▶ _Provided records_:
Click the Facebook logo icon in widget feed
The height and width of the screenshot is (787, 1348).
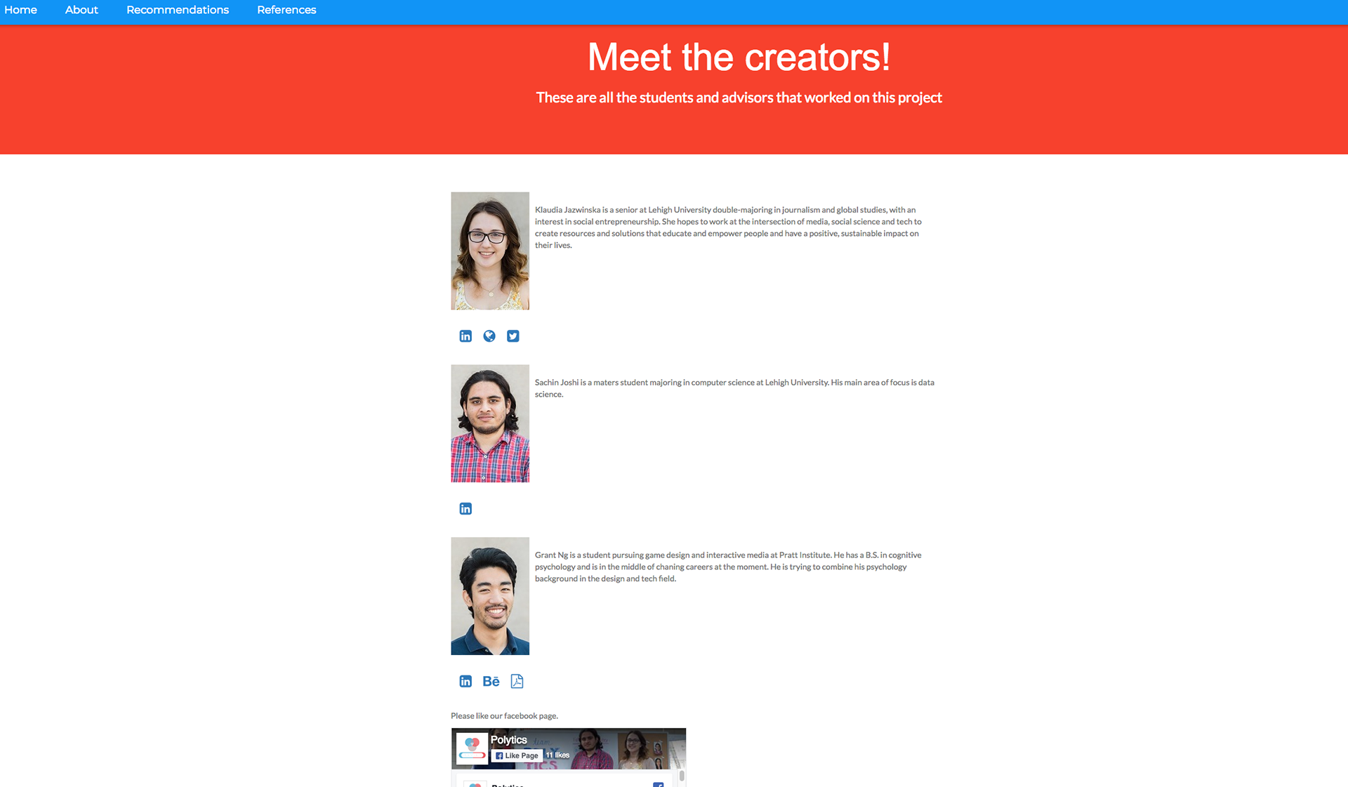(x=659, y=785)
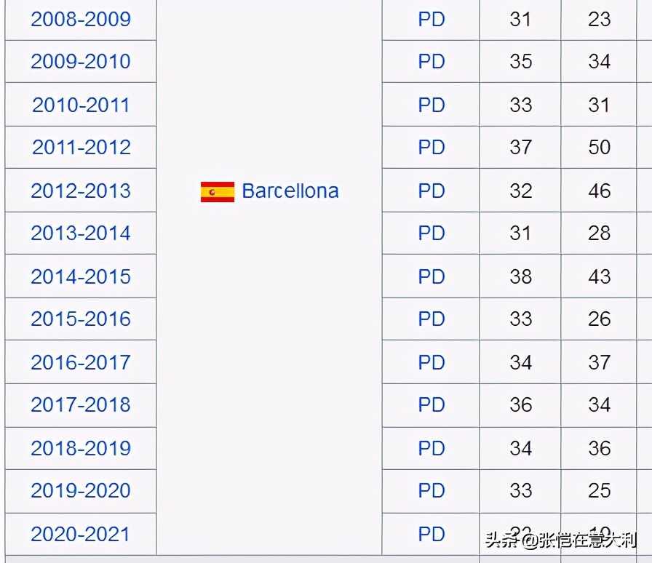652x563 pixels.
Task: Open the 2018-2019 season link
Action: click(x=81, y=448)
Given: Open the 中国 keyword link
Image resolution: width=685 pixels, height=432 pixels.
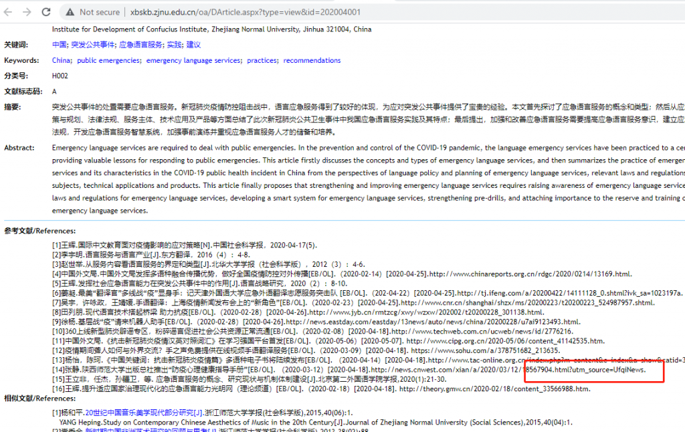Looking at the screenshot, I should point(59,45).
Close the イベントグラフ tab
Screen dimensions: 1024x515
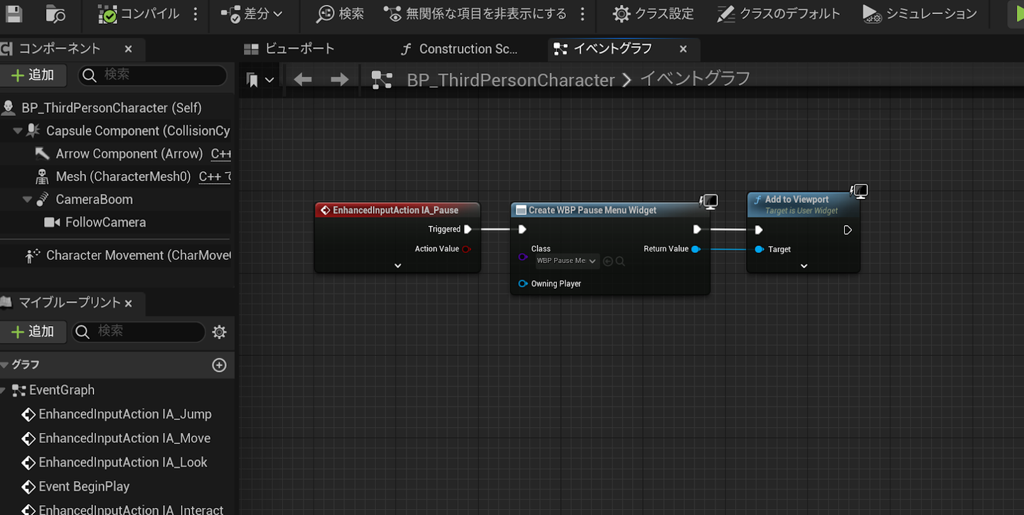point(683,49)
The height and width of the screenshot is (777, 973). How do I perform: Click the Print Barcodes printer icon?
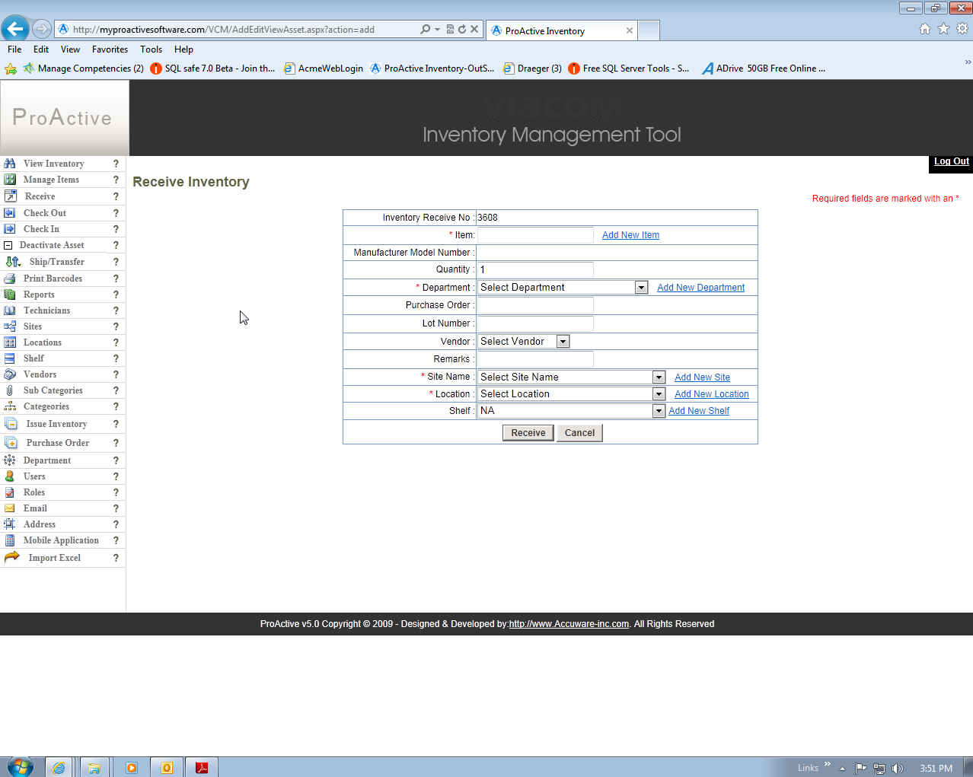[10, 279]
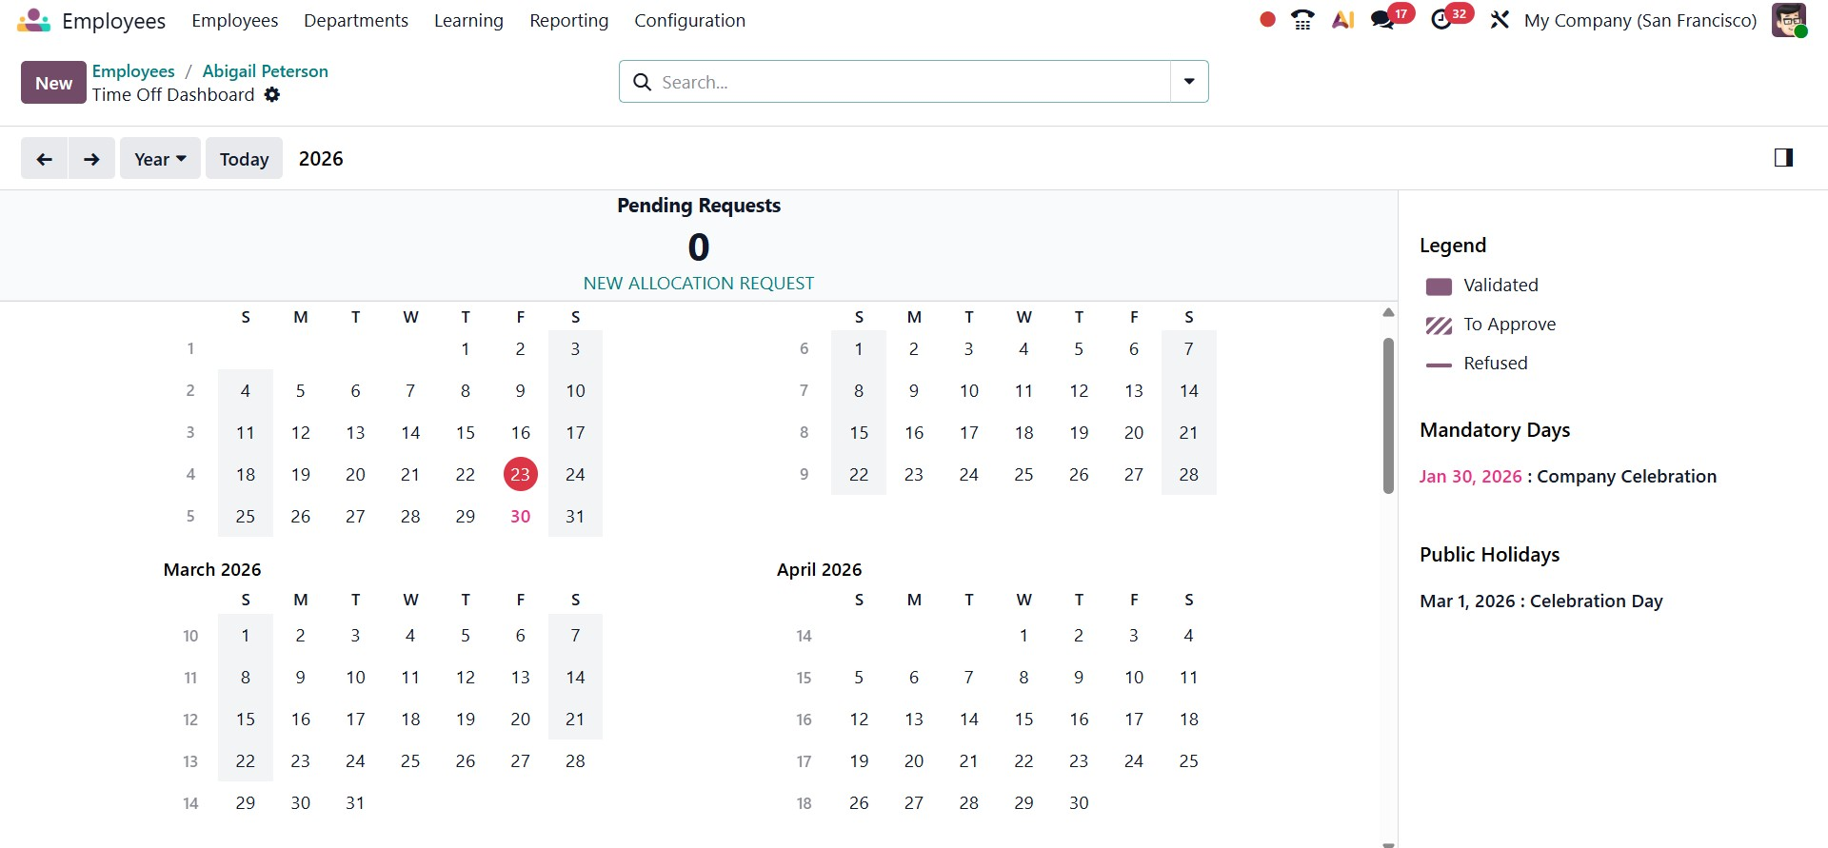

▶ _Your assignment_:
With all pictures excluded, output exactly the lines from the one containing "The height and width of the screenshot is (777, 973)." through the final line of the entries, inclusive.

▶ _Solution_:
The height and width of the screenshot is (777, 973). How do I perform: Click the Print Barcodes printer icon?
[10, 279]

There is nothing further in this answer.